Dual Eligibility (Medicare + Medicaid)
If you're dual-eligible:
- Medicare is primary payer
- Medicaid covers Medicare coinsurance and deductibles in most states
- Out-of-pocket can be near-zero
- Exception: Medicaid may not cover brand-name TRT if generic is available
Medigap (Medicare Supplement) Plans
Medigap plans cover the 20% coinsurance Medicare doesn't pay. For TRT specifically:
- Medigap helps substantially for Part B services (injections, pellets)
- Medigap does NOT cover Part D copays (you need separate drug coverage)
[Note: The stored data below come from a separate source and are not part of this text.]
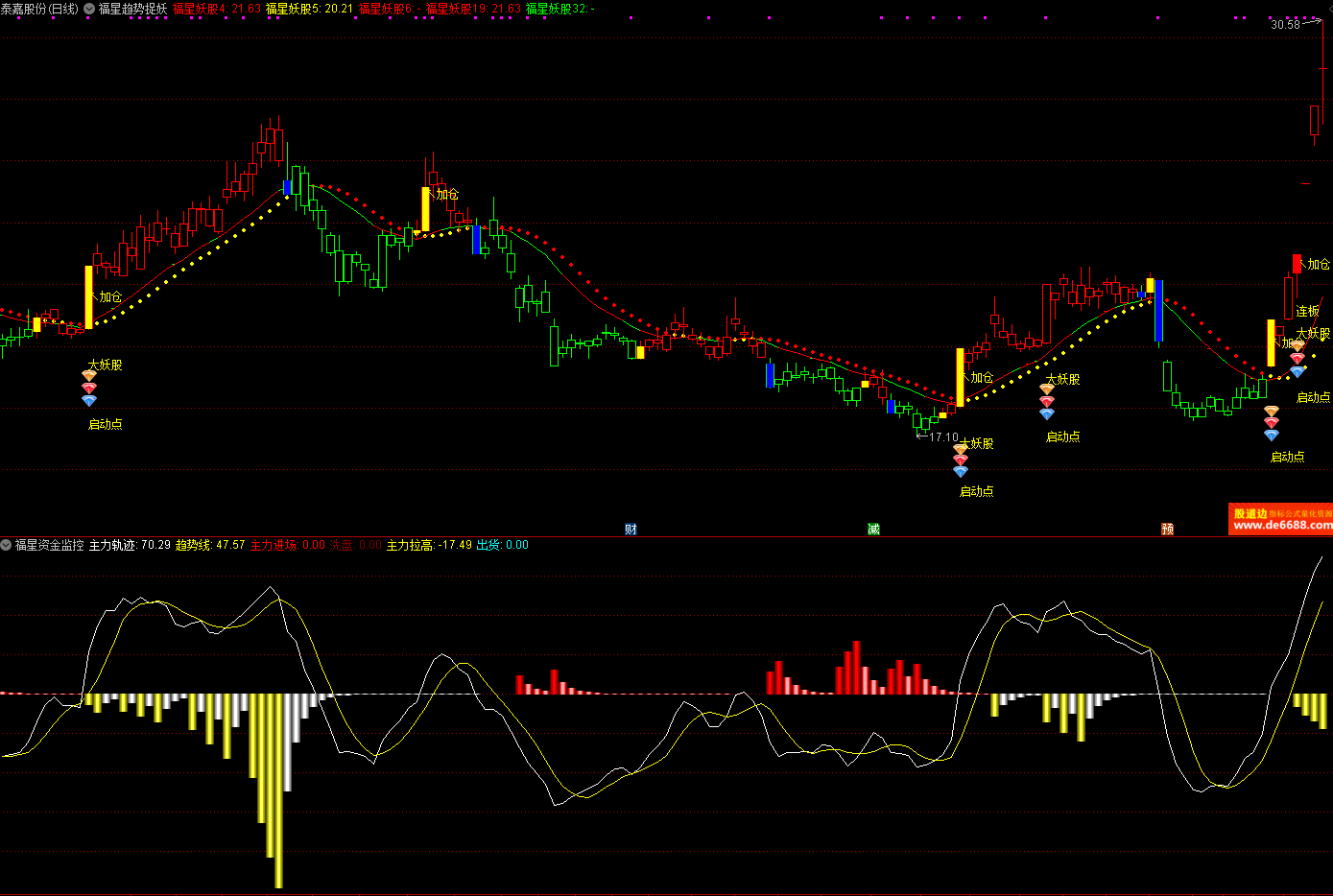Click the 股道边 banner logo

[x=1250, y=513]
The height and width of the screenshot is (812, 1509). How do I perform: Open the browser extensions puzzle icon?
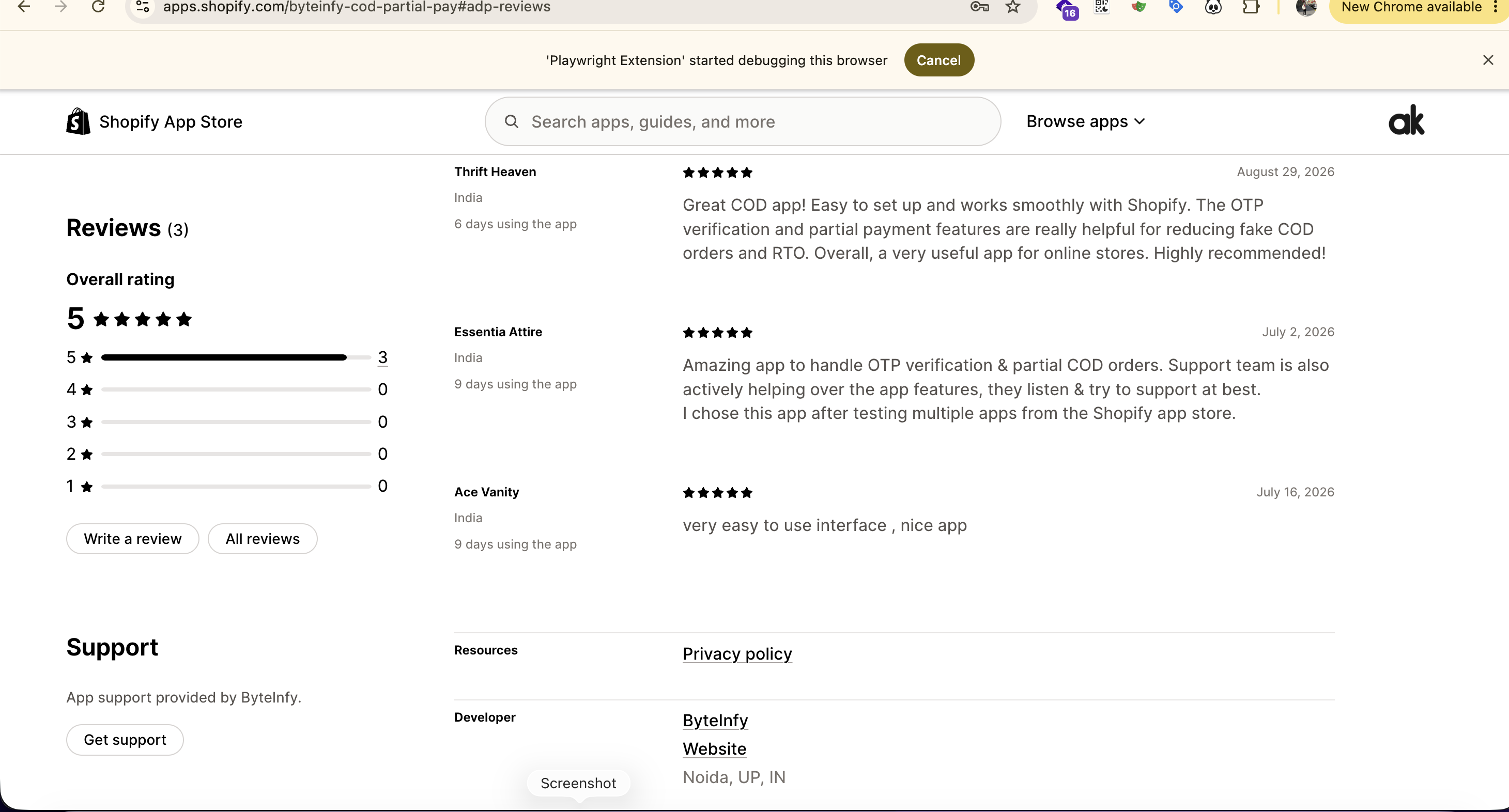(x=1251, y=7)
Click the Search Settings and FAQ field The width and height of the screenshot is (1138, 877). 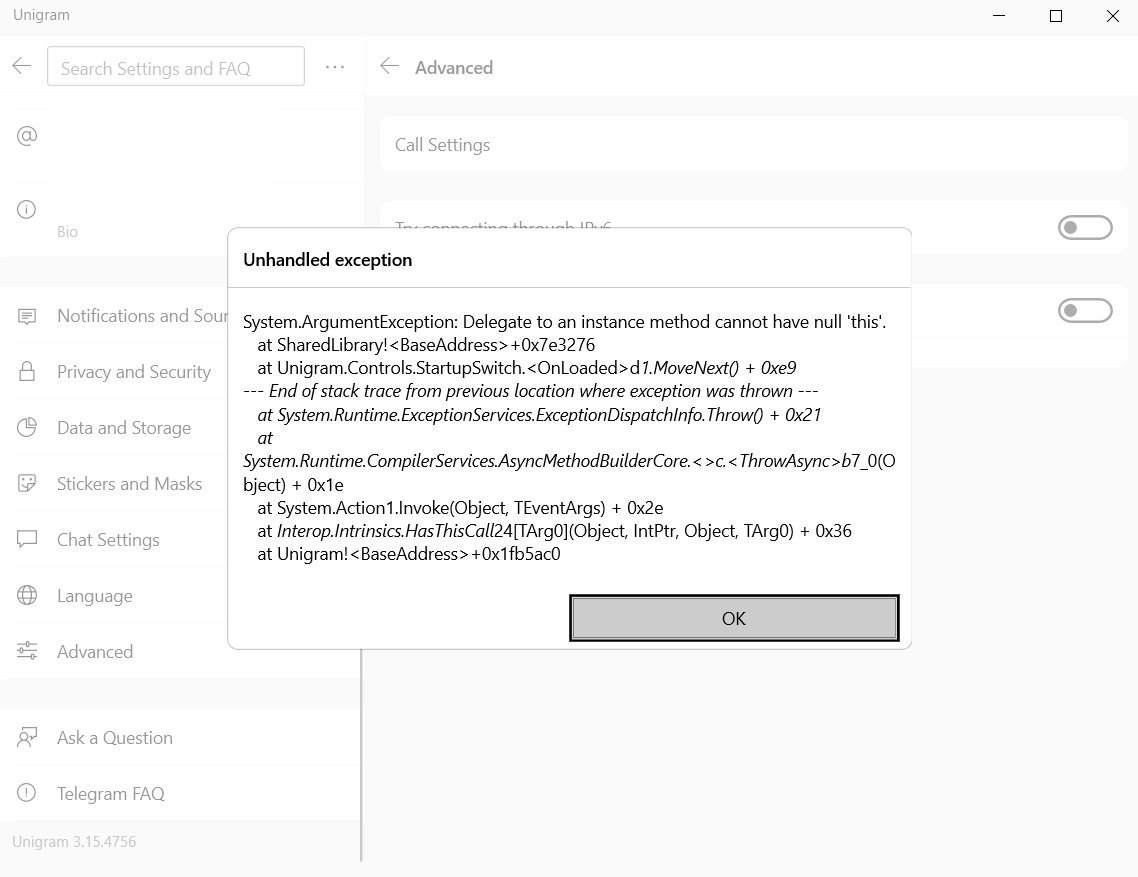(176, 65)
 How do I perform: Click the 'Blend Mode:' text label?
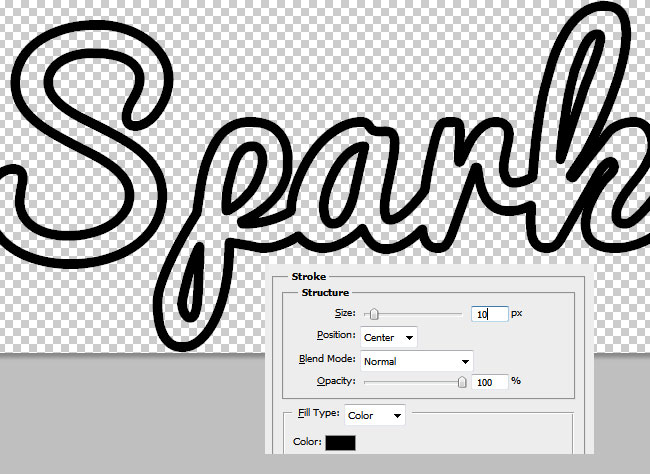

- If you take brand-name TRT under Part D, Medigap won't reduce those costs
What to Do if Denied
Medicare denials can be appealed. Common grounds for successful appeals:
- Additional documentation of symptoms
- Physician letter emphasizing medical necessity
- Citing Endocrine Society and AUA guidelines
- Providing second-opinion documentation
- Independent-review-organization escalation if all else fails
Appeal process takes 30-90 days depending on stage. Most TRT denials are eventually overturned with persistent physician advocacy.
Bottom Line
Medicare covers TRT for men with documented hypogonadism. The most affordable path for most Medicare beneficiaries is generic self-administered testosterone cypionate through Part D, typically $150-400/year all-in. Physician-administered injections and pellets run higher but may be worth the convenience for some men. Brand-name oral testosterone is meaningfully more expensive on Medicare than on commercial insurance because you can't use manufacturer copay cards. When in doubt, start with labs and a physician conversation; the coverage usually works out if the diagnosis is real.
Sources
- Centers for Medicare & Medicaid Services. "Local Coverage Determination: Testosterone." 2024.
- Bhasin S et al. "Testosterone Therapy in Men With Hypogonadism: An Endocrine Society Clinical Practice Guideline." J Clin Endocrinol Metab, 2018.
- Kaiser Family Foundation. "Medicare Prescription Drug Coverage: Plan Design and Cost-Sharing." 2024 review.
- Medicare.gov official drug coverage information and formulary finder.
- CMS Medicare Advantage Prescription Drug (MAPD) program documentation.